Send cards on minor holidays. Use the excuse to let your customers know you are thinking of them. An HVAC company might send out Labor Day cards promoting pre-season tune-ups. A lawn sprinkler service might get in touch on the first day of spring with a discount promotion. An IT service company can offer a pre-Tax Day discount on on-site computer repair. Celebrate Earth Day, Flag Day, Star Wars Day or Belly Laugh Day (really).
Develop a culture of courtesy. Actively train employees on manners, and model that behavior yourself. Provide examples of when to say “please,” “thank you,” “excuse me” and “may I?” Provide overshoe booties for your techs and insist they use them in customer homes and businesses. Stock toolkits with hand wipes so employees never leave a fingerprint. Make it clear they do not take non-emergency calls or texts when on a job, and how to excuse oneself before taking an emergency call. Instruct them not to engage in discussions of politics, religion, and income. Explain that as guests, they should not criticize anything on the property.
Up your service game
Prepare your staff
Take a look at the second and fourth bullets. Unhelpful or unknowledgeable staff and failure to fix on the first visit suggest a competence issue and push people to switch field service providers. Examine your scheduling processes – be sure you are sending the right tech to a job, and that person is prepared for a first-time-fix. Have your intake staff get as much information as possible, including model numbers and photos, when the work order is created. Your scheduler should know which technicians are rated for the equipment to be installed or repaired and what parts to send on the truck. Equip field staff with access to an in-house expert or manufacturer database.

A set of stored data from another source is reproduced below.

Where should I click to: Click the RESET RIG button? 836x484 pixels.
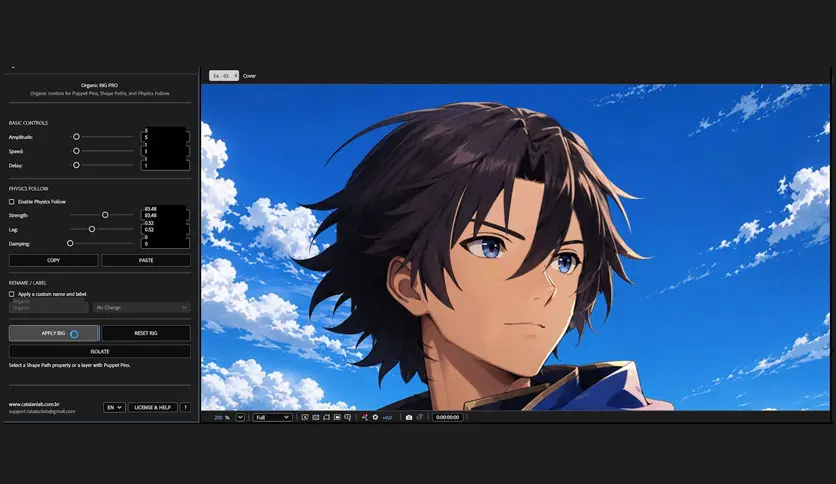tap(146, 333)
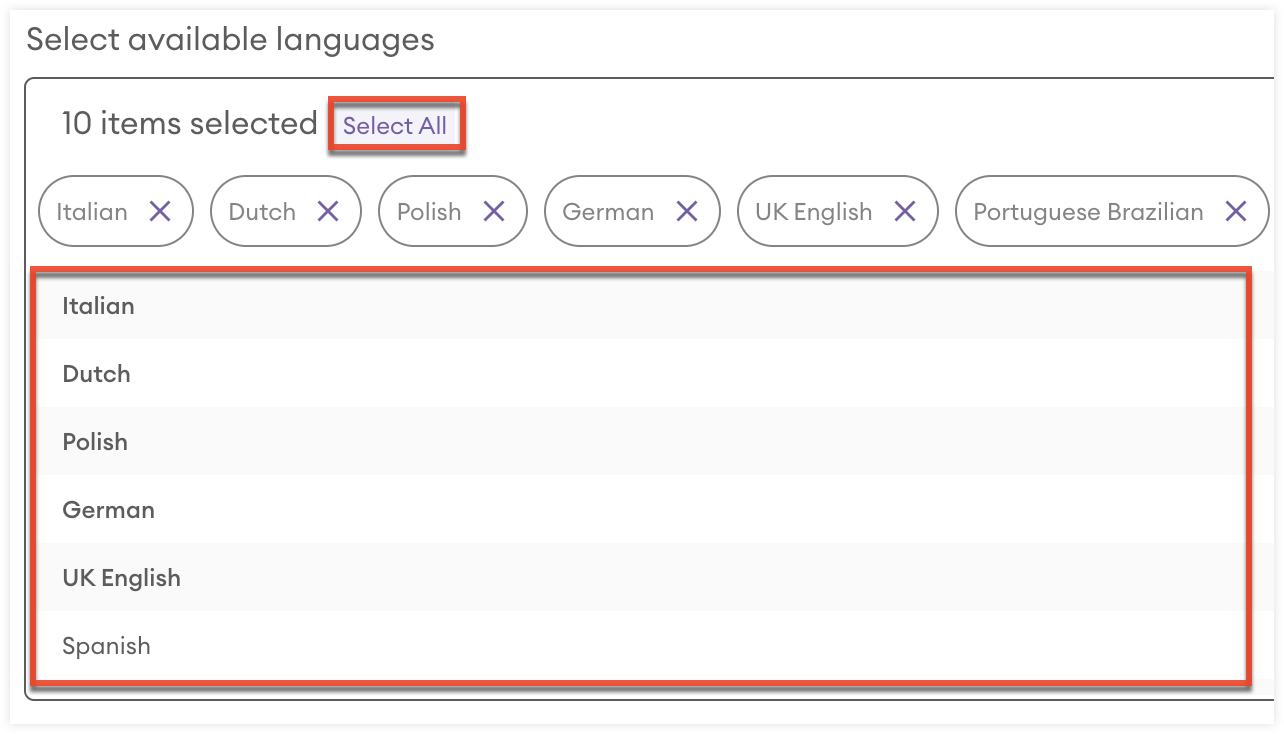Viewport: 1284px width, 734px height.
Task: Open the Select All option
Action: point(397,125)
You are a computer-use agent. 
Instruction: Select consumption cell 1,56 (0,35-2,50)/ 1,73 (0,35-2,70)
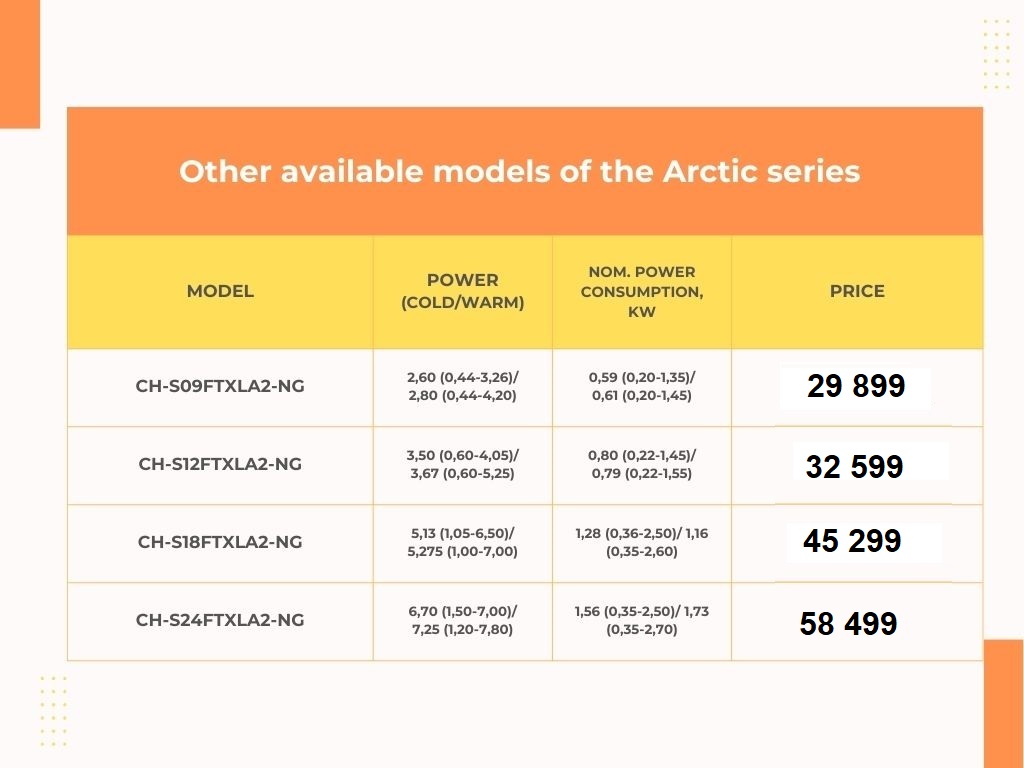tap(641, 620)
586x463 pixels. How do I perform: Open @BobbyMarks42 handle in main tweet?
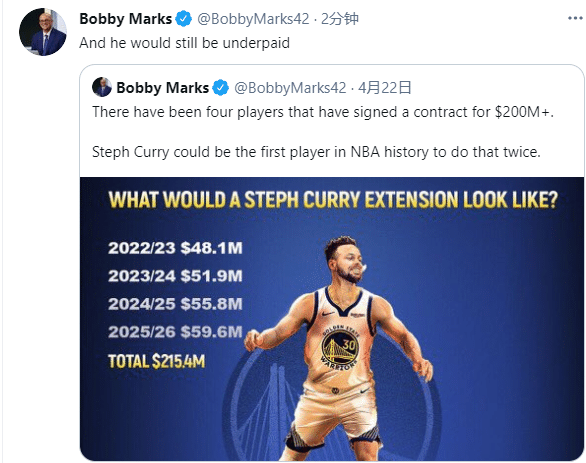(253, 19)
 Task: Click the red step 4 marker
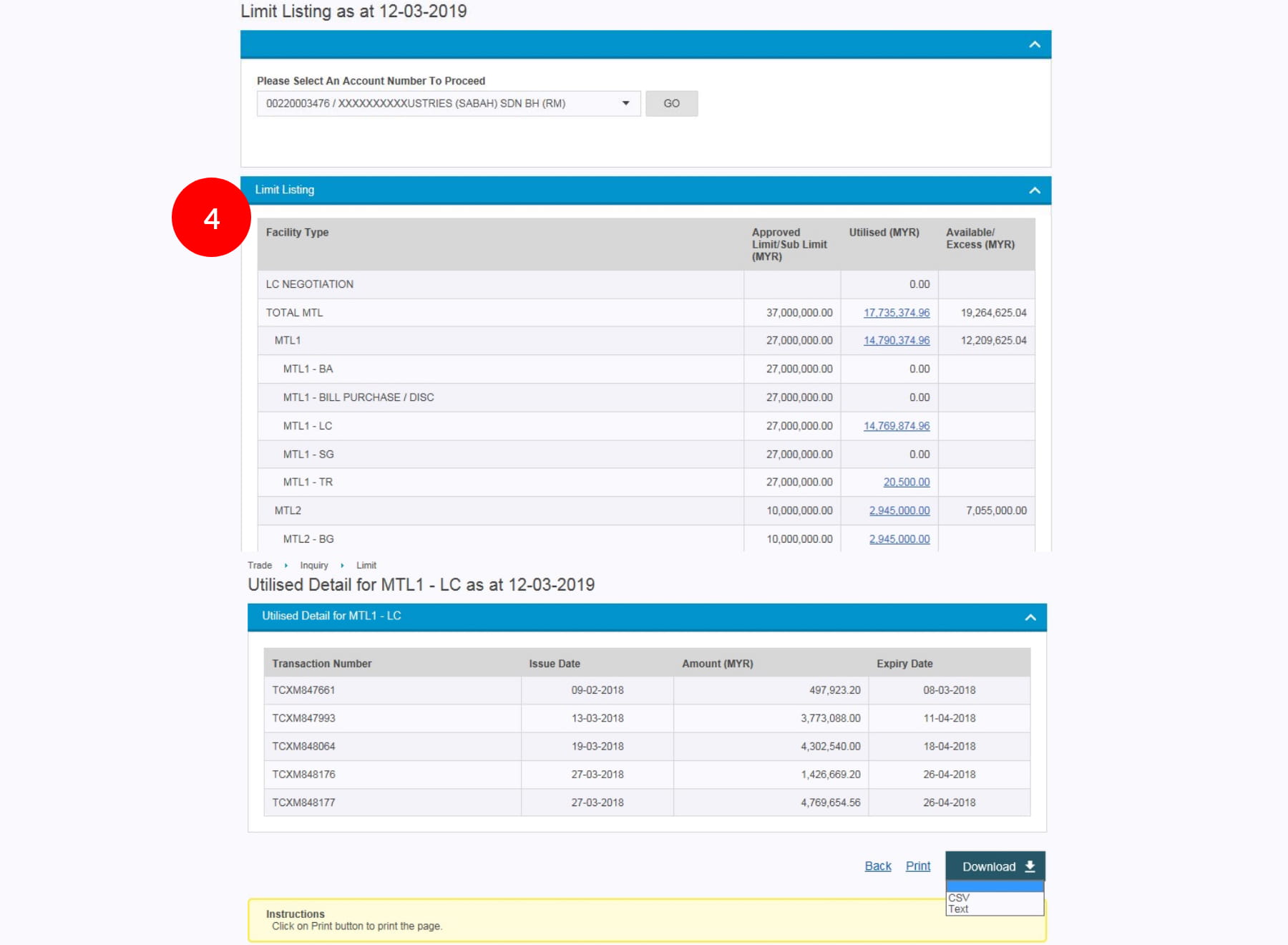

Offer broad appointment options and limit late arrivals
How much do you charge for an hour of your tech’s time? Use that as a standard for the respect you show for your client’s time. Offer service calls in the evening and on the weekend. With the help of GPS tracking, your office can keep an eye on your units, tightening the estimated arrival time, and providing the customer with updates. Equip field staff with field management software that lets them connect with the customer or office with the touch of a finger.
Reduce customer call time with a self-service portal
Provide a self-service portal where a customer can, at his or her convenience, create a service request or work order, check on the status of an invoice, and leave feedback. In combination with job-site invoicing, this will eliminate hours of back-office and front-office time on calls and call-backs.
Actively strive for a top service rating
It is essential that you build a great online reputation. Go to every length to resolve customer issues. Solicit online reviews, either on your website (not best) or in public spaces like Google+ and Yelp. Watch reviews – if there is a complaint or negative review, answer it, expressing your concern and explaining what steps you took to resolve the issue.